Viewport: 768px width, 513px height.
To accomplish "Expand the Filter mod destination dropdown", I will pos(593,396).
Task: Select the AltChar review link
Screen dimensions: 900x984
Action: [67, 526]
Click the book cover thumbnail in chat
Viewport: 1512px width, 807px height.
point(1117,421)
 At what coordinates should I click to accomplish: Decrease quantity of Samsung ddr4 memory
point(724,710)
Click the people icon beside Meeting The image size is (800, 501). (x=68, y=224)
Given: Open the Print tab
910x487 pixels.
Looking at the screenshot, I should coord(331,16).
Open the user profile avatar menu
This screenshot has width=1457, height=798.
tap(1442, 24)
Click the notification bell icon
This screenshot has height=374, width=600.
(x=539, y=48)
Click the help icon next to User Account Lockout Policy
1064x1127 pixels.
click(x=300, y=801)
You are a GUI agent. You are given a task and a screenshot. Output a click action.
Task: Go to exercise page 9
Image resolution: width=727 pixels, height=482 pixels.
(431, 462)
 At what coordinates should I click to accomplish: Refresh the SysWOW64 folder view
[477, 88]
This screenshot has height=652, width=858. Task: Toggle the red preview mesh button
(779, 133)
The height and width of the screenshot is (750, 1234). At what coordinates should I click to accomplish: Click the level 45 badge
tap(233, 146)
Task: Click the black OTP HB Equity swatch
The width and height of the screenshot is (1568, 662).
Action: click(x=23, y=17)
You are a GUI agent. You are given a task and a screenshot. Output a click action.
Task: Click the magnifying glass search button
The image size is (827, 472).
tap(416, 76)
◇ ◇ ◇ ◇ ◇
» WORK TO BE COMPLETED: Write the entries above out again, unchanged and complete.

» FINISHED EXERCISE:
Viewport: 768px width, 513px height.
To accomplish "Expand the Filter mod destination dropdown", I will pos(593,396).
Task: Select the AltChar review link
Screen dimensions: 900x984
Action: [67, 526]
Click the book cover thumbnail in chat
Viewport: 1512px width, 807px height.
point(1117,421)
 At what coordinates should I click to accomplish: Decrease quantity of Samsung ddr4 memory
point(724,710)
Click the people icon beside Meeting The image size is (800, 501). (x=68, y=224)
Given: Open the Print tab
910x487 pixels.
Looking at the screenshot, I should coord(331,16).
Open the user profile avatar menu
This screenshot has width=1457, height=798.
tap(1442, 24)
Click the notification bell icon
This screenshot has height=374, width=600.
(x=539, y=48)
Click the help icon next to User Account Lockout Policy
1064x1127 pixels.
click(x=300, y=801)
You are a GUI agent. You are given a task and a screenshot. Output a click action.
Task: Go to exercise page 9
Image resolution: width=727 pixels, height=482 pixels.
(431, 462)
 At what coordinates should I click to accomplish: Refresh the SysWOW64 folder view
[477, 88]
This screenshot has height=652, width=858. Task: Toggle the red preview mesh button
(779, 133)
The height and width of the screenshot is (750, 1234). At what coordinates should I click to accomplish: Click the level 45 badge
tap(233, 146)
Task: Click the black OTP HB Equity swatch
The width and height of the screenshot is (1568, 662).
Action: click(x=23, y=17)
You are a GUI agent. You are given a task and a screenshot. Output a click action.
Task: Click the magnifying glass search button
The image size is (827, 472).
tap(416, 76)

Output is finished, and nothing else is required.